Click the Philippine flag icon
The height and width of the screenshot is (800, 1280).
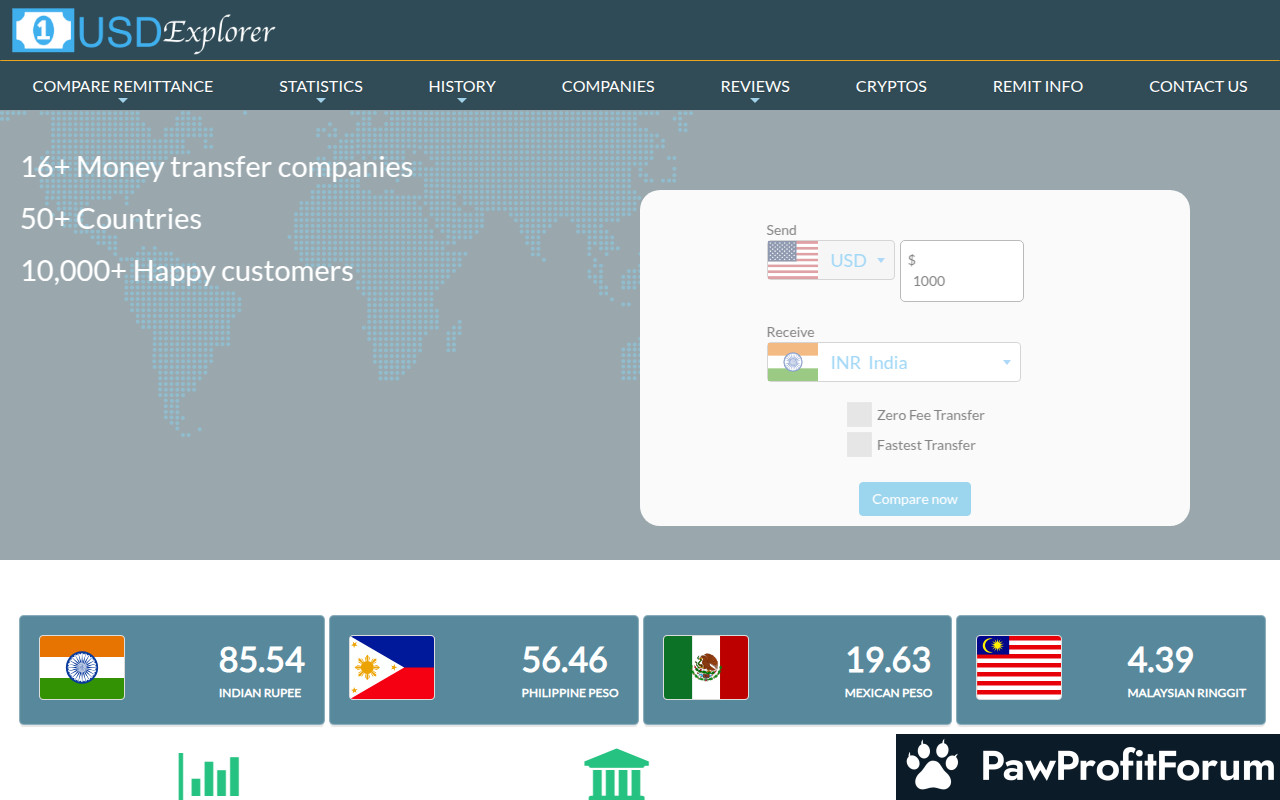pyautogui.click(x=392, y=667)
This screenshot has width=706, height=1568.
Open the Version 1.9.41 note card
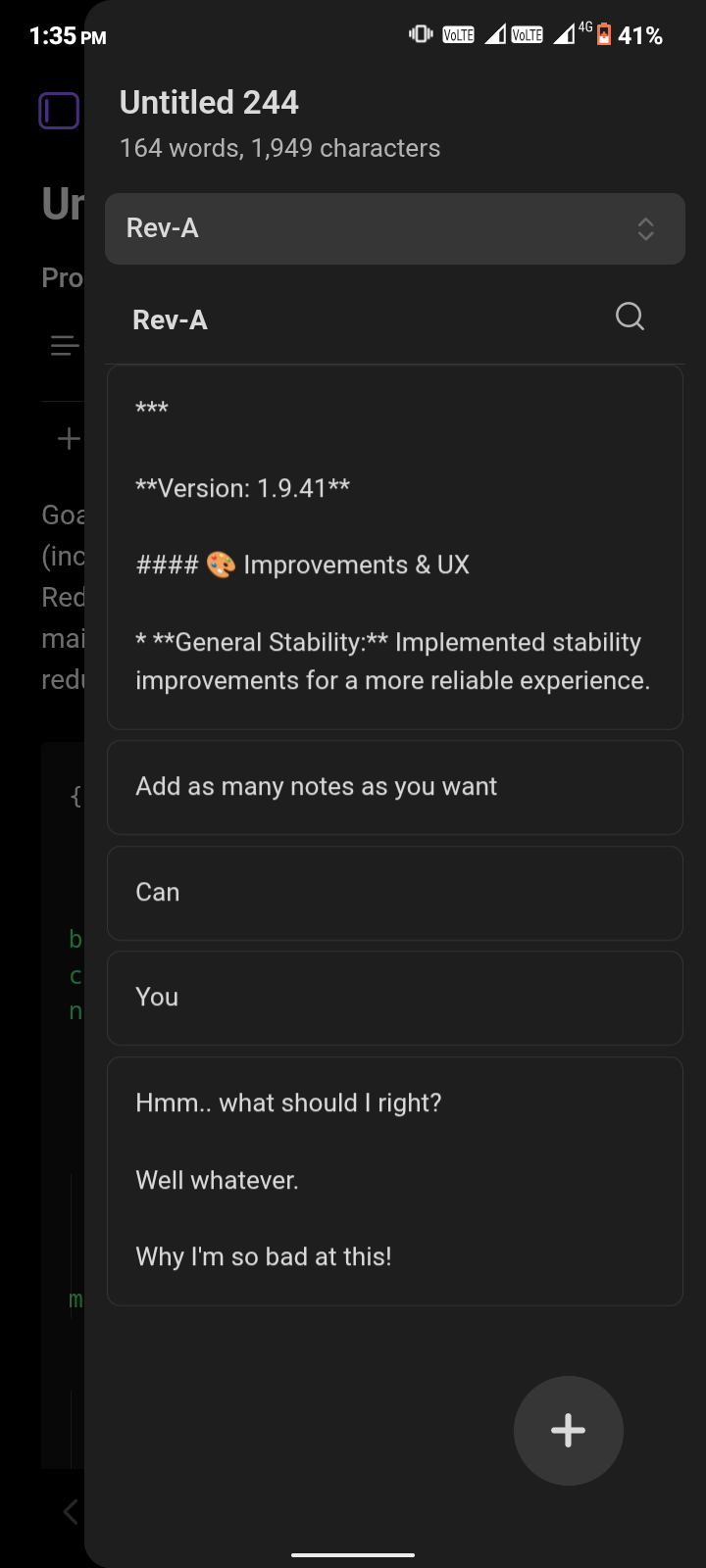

Assignment
The line that contains "This screenshot has width=706, height=1568." opens the part to copy, and the last line of the records closes it; set down those lines exactly, pictures excluded.

Exercise answer
This screenshot has width=706, height=1568.
Open the Version 1.9.41 note card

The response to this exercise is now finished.